--- Provided information Enclosed Below ---

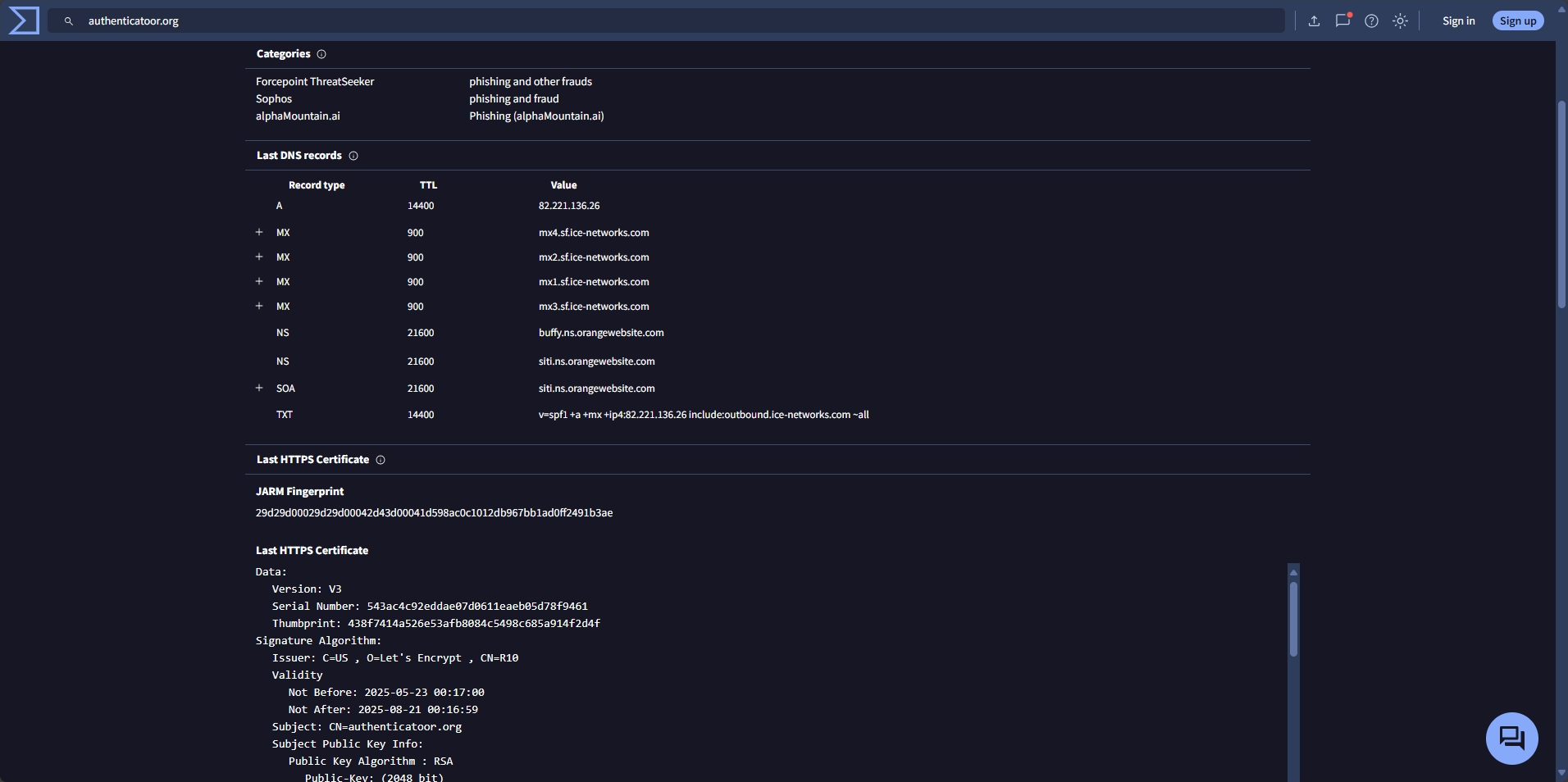The height and width of the screenshot is (782, 1568).
Task: Click info icon beside Categories
Action: coord(321,54)
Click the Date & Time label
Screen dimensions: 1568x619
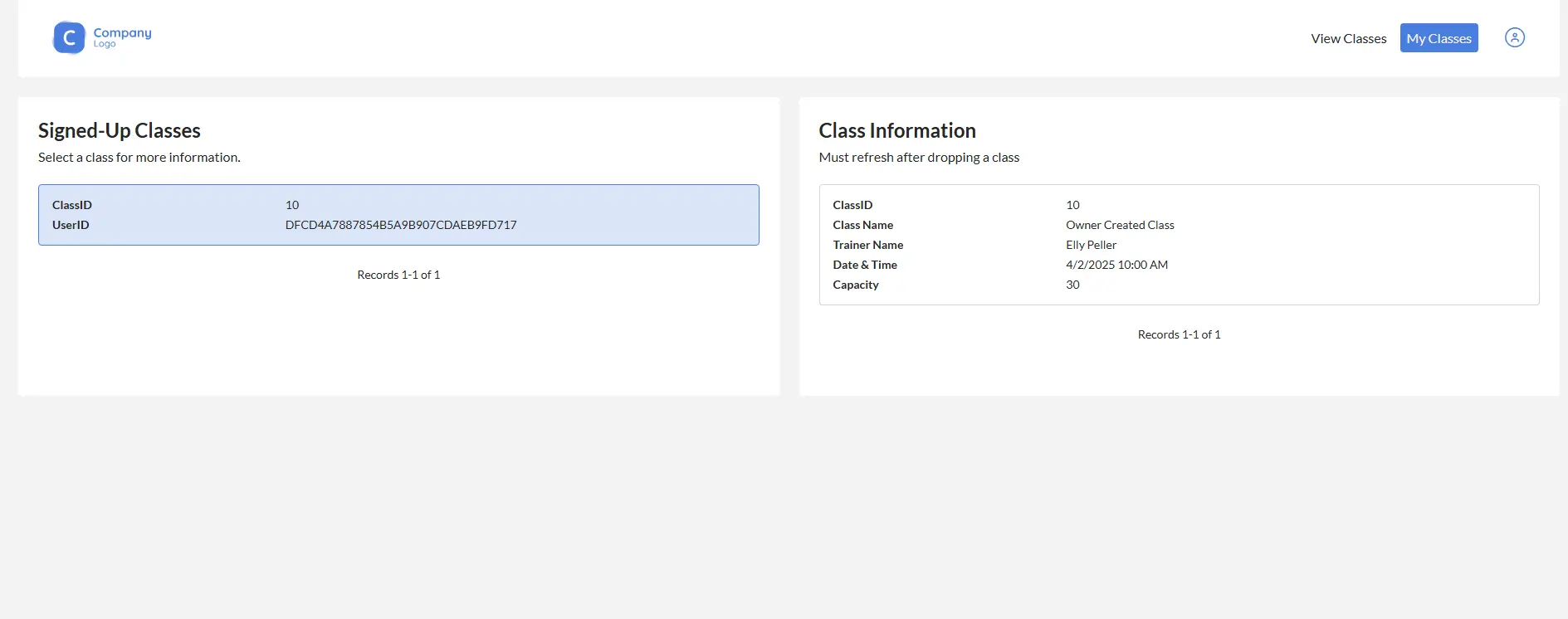point(864,265)
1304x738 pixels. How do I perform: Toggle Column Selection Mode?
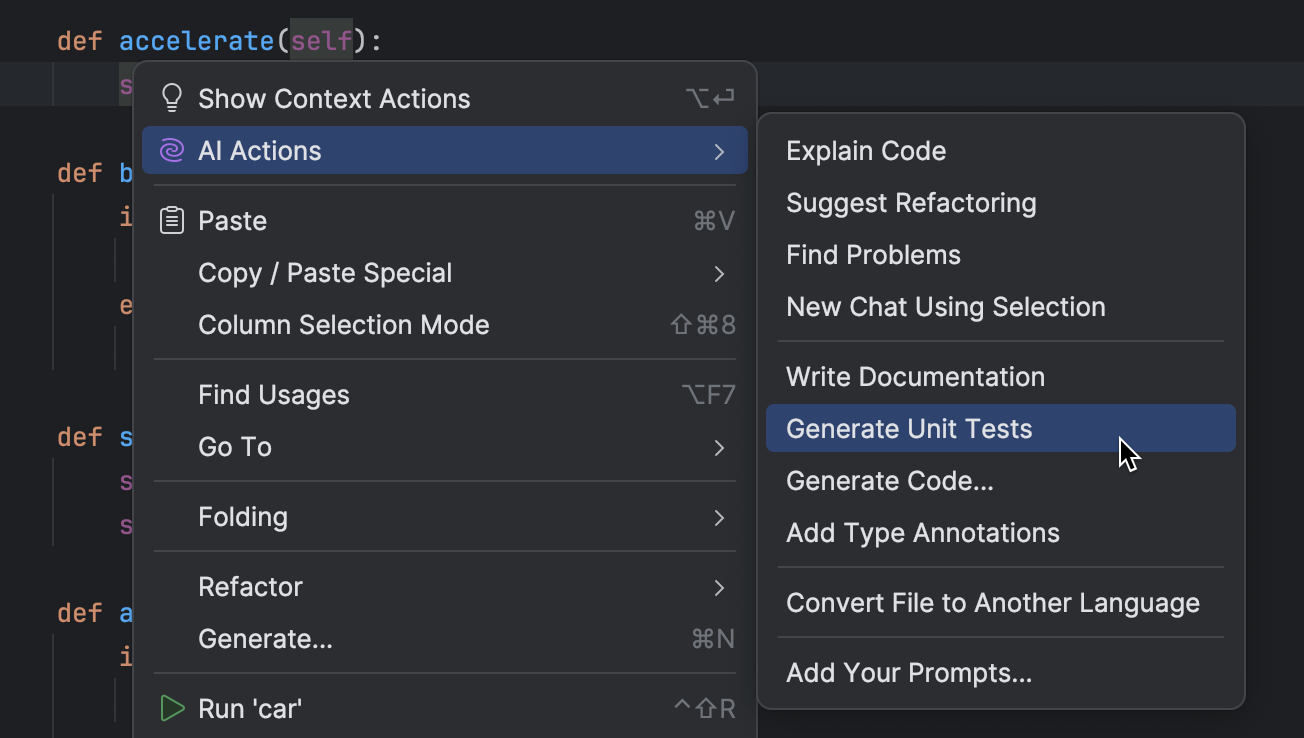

--- End of Enclosed Provided information ---

▶ Problem details
The answer must be an exact copy of the lines from the one that holds "Screen dimensions: 1568x619" through the end of the data, both included, with no pictures.

▶ Response to this exercise
Screen dimensions: 1568x619
point(864,265)
1304x738 pixels. How do I perform: Toggle Column Selection Mode?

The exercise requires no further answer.